Top of Data under study

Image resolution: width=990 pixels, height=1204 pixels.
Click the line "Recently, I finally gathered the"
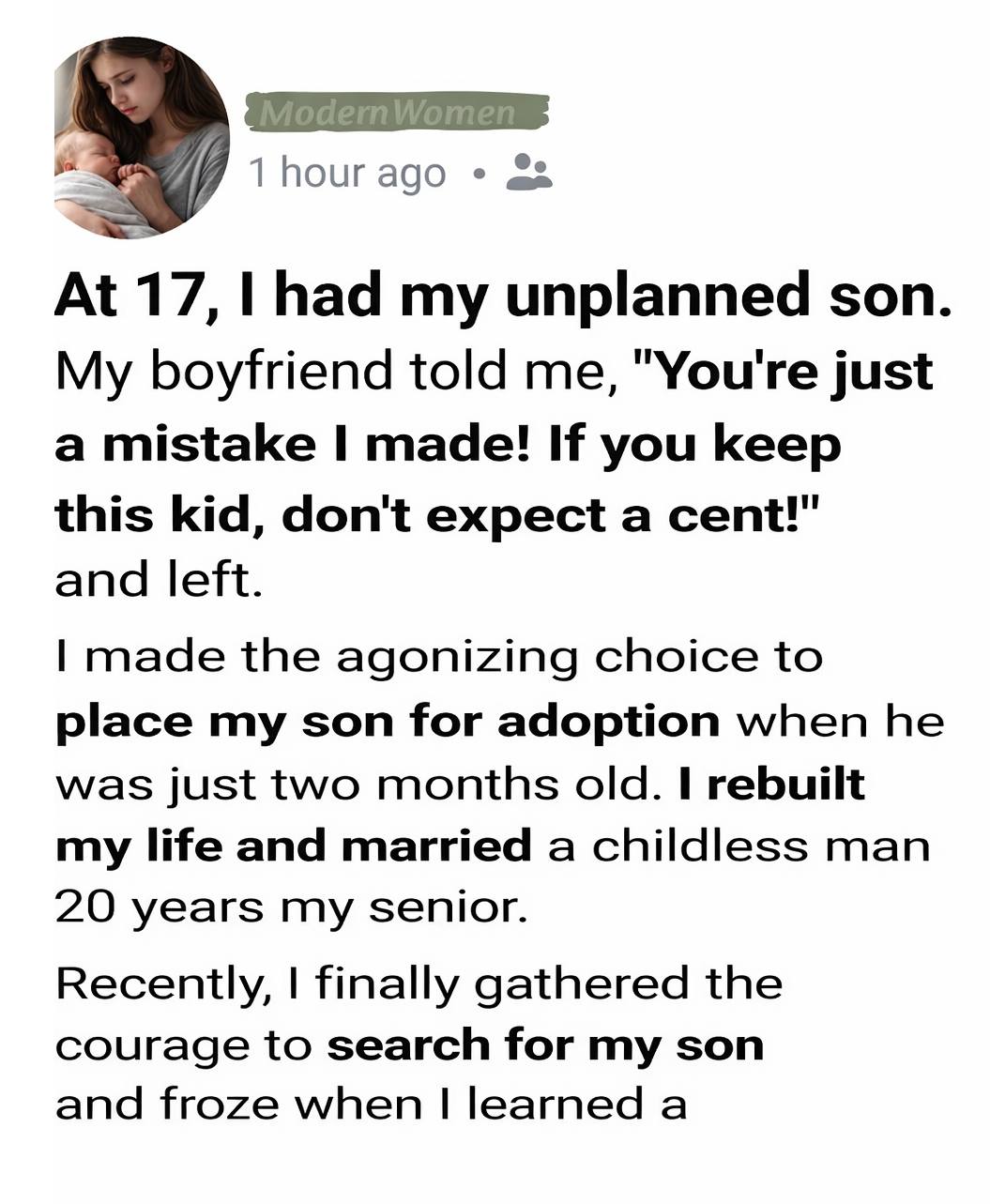click(x=419, y=983)
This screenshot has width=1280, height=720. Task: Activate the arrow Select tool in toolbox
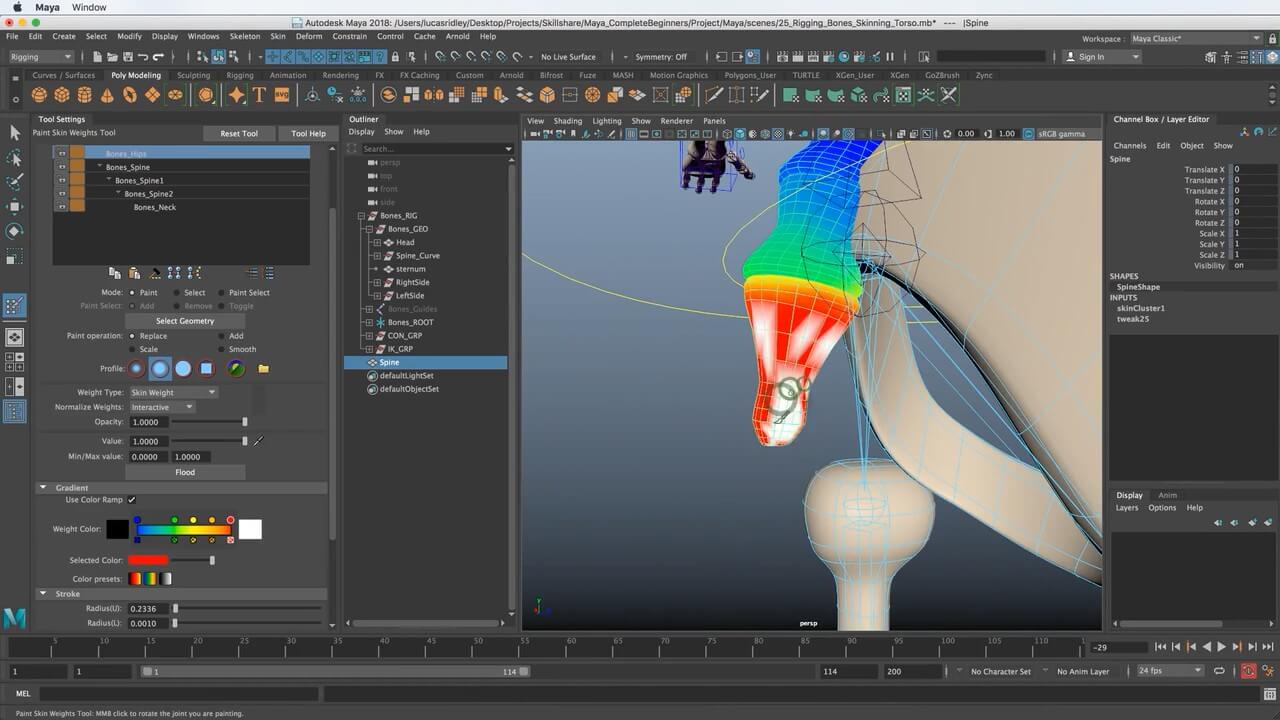[x=15, y=133]
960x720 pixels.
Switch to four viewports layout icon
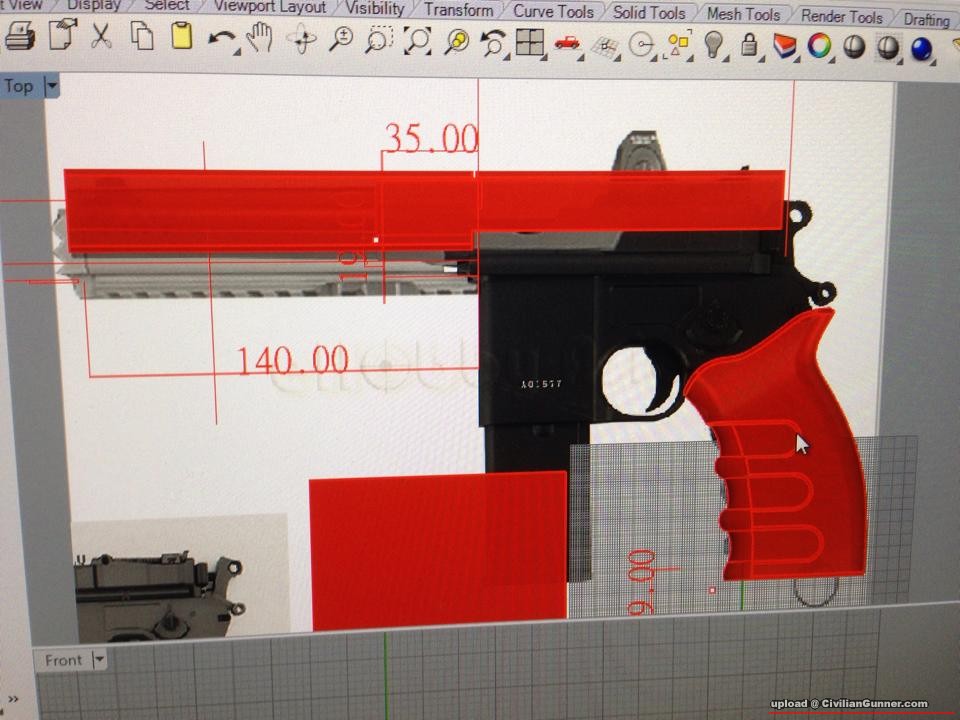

Bottom of Data under study

◆ **Exercise description**:
Quote exactly the lines from the one that contains "Click the line" through the end of the listing above, both ends included, leaving out the pictures.

◆ **Your solution**:
Click the line "Recently, I finally gathered the"
click(x=419, y=983)
This screenshot has width=1280, height=720. Task: Activate the arrow Select tool in toolbox
[x=15, y=133]
960x720 pixels.
Switch to four viewports layout icon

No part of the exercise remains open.